夜明け前。
静かな町に警報が鳴り響く。
「なんだ!?」
なのはが飛び起きる。
急ぎ、窓から外を確認する。
遠くでは黒煙が上がっていた。位置的に町へ入るための正門である。
襲撃されている。
瞬時にその考えが浮かび上がる。
だがここは中立地帯で攻撃の対象外。
攻撃されることはあり得ない。
(攻撃されない、なんてこと自体があり得ないか)
ラトリアは戦争中である。
戦時においてその考えは甘いと言わざるを得ない。
(状況は不明。事故かもしれないけど、襲撃されてると断定して動くべきだな)
考えをまとめて即座に行動へ移す。
「はやて」
声を掛ける。
しかし返事がない。
「はやて?」
近くに寄る。
はやては寝ていた。
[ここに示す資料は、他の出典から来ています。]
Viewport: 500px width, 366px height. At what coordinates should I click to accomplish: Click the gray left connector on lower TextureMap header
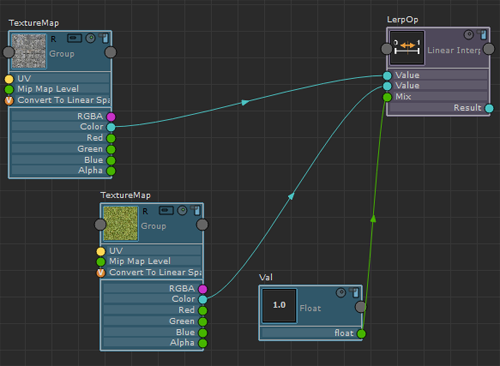tap(100, 225)
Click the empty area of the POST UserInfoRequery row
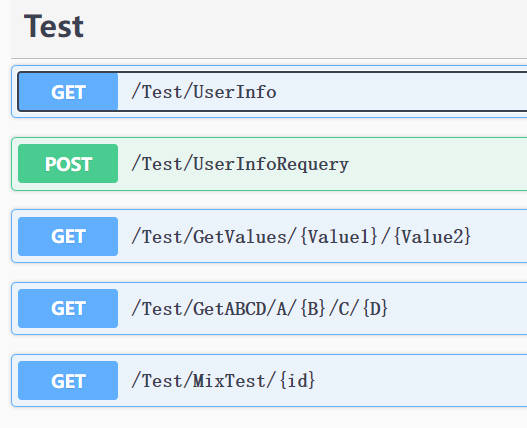Viewport: 527px width, 428px height. tap(437, 164)

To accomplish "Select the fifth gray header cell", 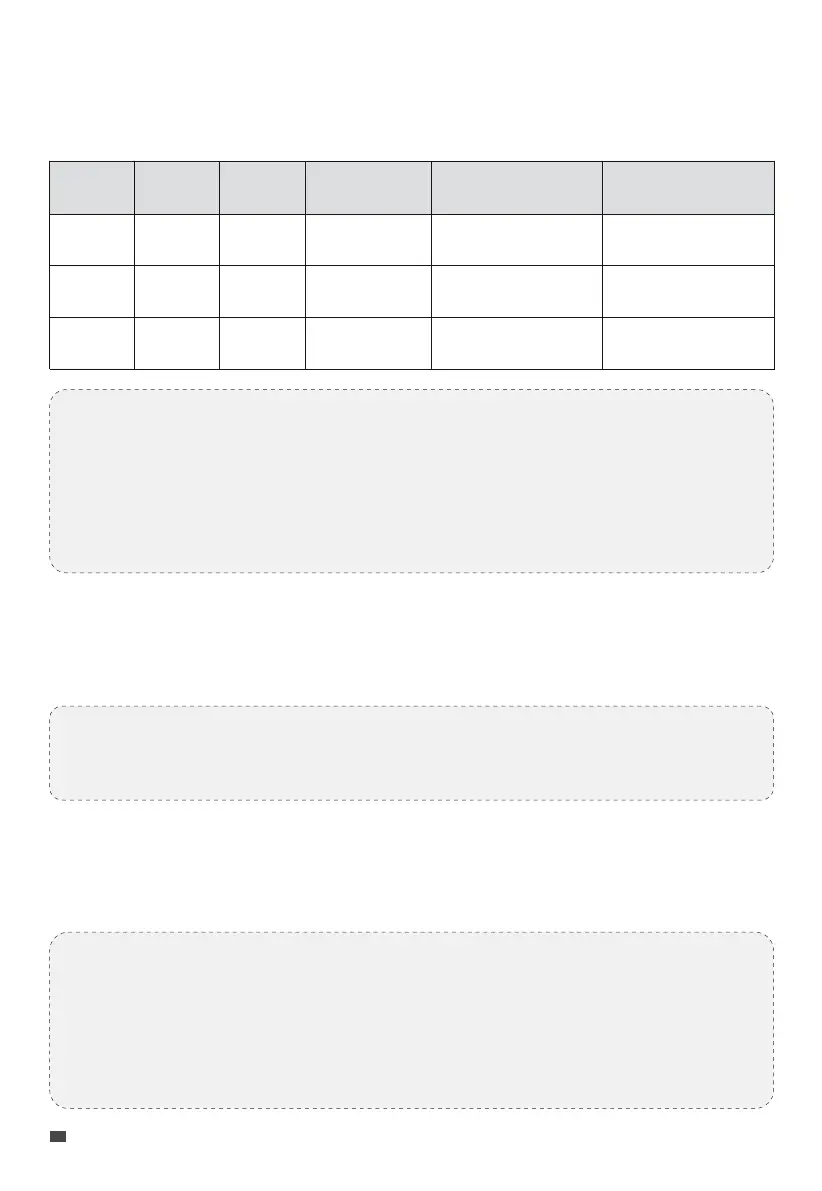I will pos(516,187).
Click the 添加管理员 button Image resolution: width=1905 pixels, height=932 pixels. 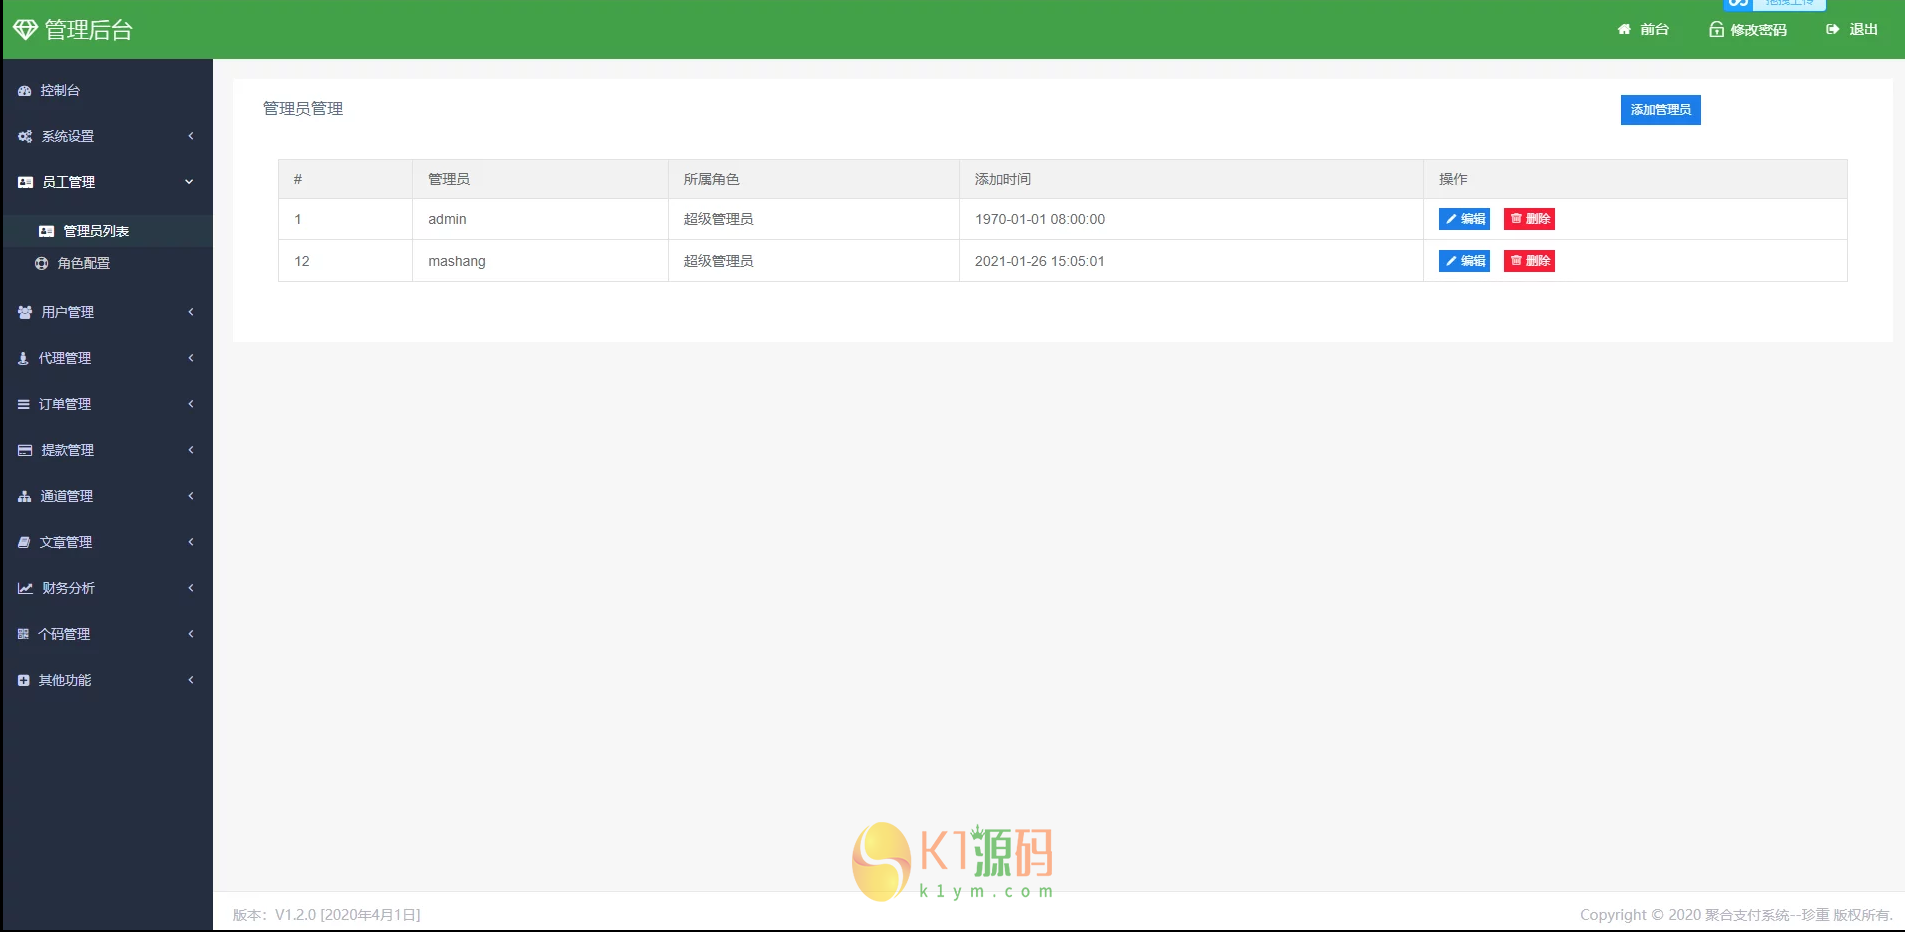[x=1660, y=110]
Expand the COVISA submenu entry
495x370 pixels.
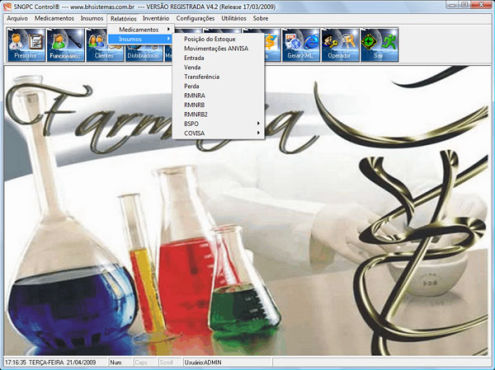218,133
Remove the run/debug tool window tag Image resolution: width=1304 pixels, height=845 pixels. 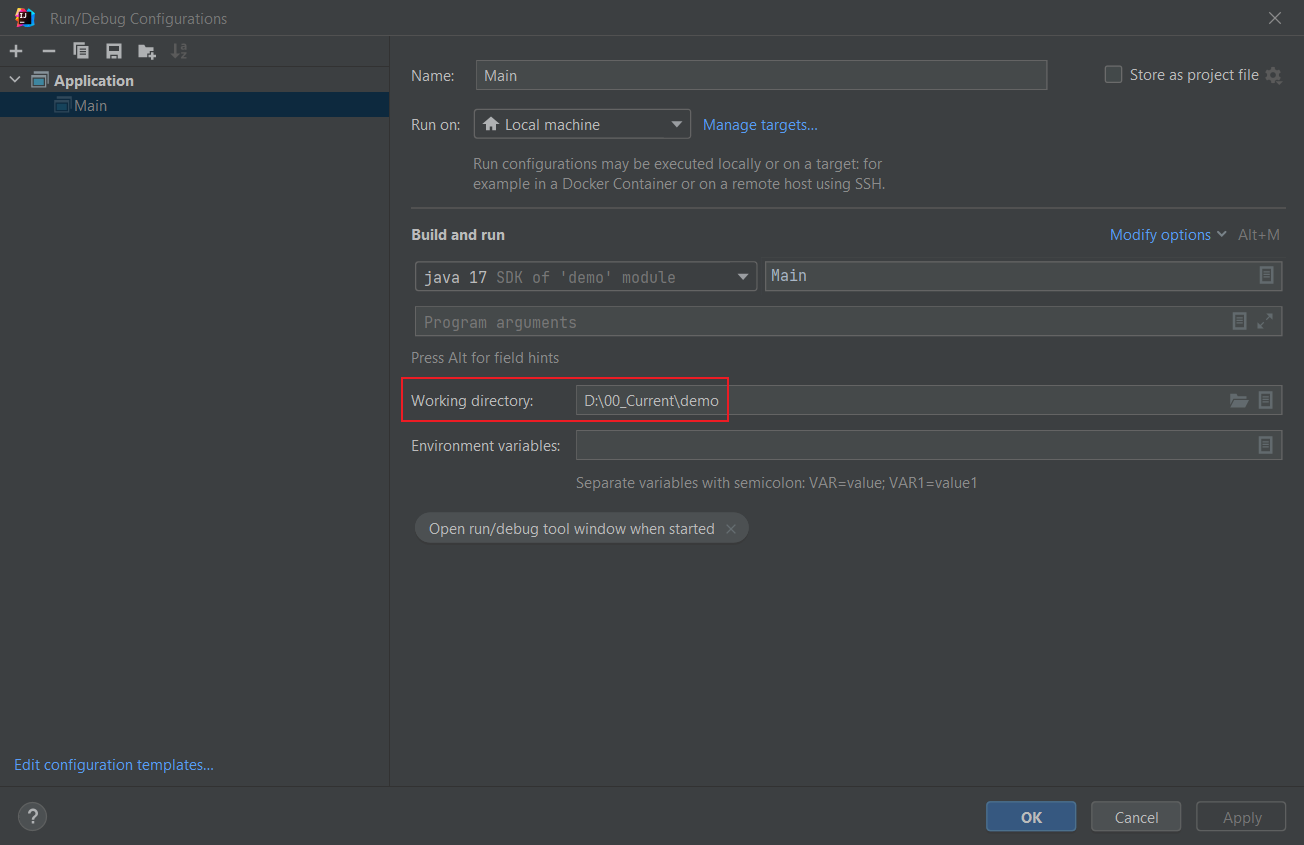pos(731,527)
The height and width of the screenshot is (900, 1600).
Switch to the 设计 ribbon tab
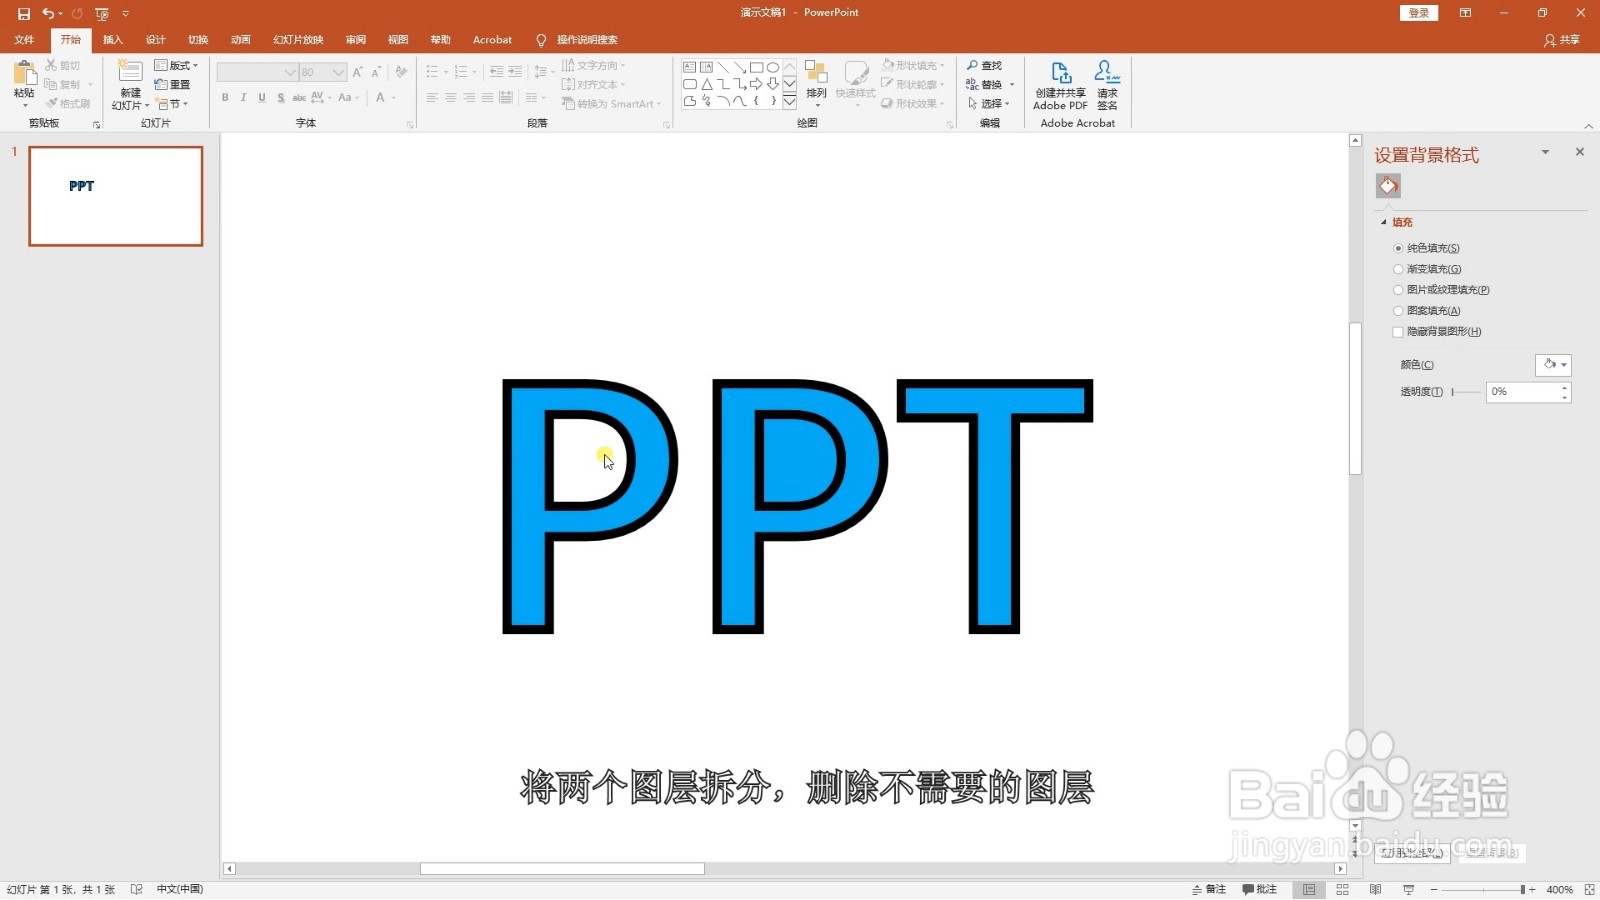click(154, 39)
それは幸せそうな寝顔だった。
呆れを通り越して、その図太さに感心する。
(変に心配する必要なかったんじゃ……)
色々と気を揉んでいたが、その必要はなかったのかもしれない。
外から爆発音が聞こえてくる。
(やば)
呆けている場合ではない。
両手で拳を作り、はやての頭を挟んでぐりぐりと攻撃をした。
通称、ウメボシである。
「いだだだだ!」
はやてが起きる。
「なんや!」
上半身を起こす。
それと同時にホーマーが部屋に入ってきた。
「無事か!」
「大丈夫です」
返事をしながら支度を終わらせる。
ホーマーはその様子を見てあれこれ指示する必要はないと判断した。
「ここから逃げるぞ」
ホーマーが外へ行く。その後を付いていく。
「ここは中立地帯だったのでは……」
返ってくる答えの予想は付いている。
質問の意図は状況の整理と再確認である。
「もはや関係ないんだろう。ここを攻撃するってことは話し合いは不要ということだ」
走りながら話す。
空には魔導師と思われるのが数人いた。
(空戦魔導師もいるのか)
その魔導師を止めようと何人かが立ちふさがる。
この町に駐留していた魔導師である。言葉は不要とばかりに上空では交戦状態となっていた。
魔法と魔法がぶつかり合う。
魔力弾が飛び交い、流れ弾がなのはたちの方へ向かってくる。
裏拳ではじく。
他の流れ弾が建物へと直撃する。がれきが落下し、ホーマーが下敷きとなってしまう。
「ホーマーさん!」
はやてが叫ぶ。
急ぎ駆けつける。
「大丈夫ですか!?」
「うっ」
生きていた。
しかし状況は最悪である。額からは血が流れ、身動きが取れない状況となっていた。
このがれきをどかすには大人数人でも一苦労するだろう。
「俺に構うな」
状況を理解し、なのはたちに逃げろと促す。
自分は動けない。もう助からない。ならせめて未来ある子どもだけでも助けようと考えていた。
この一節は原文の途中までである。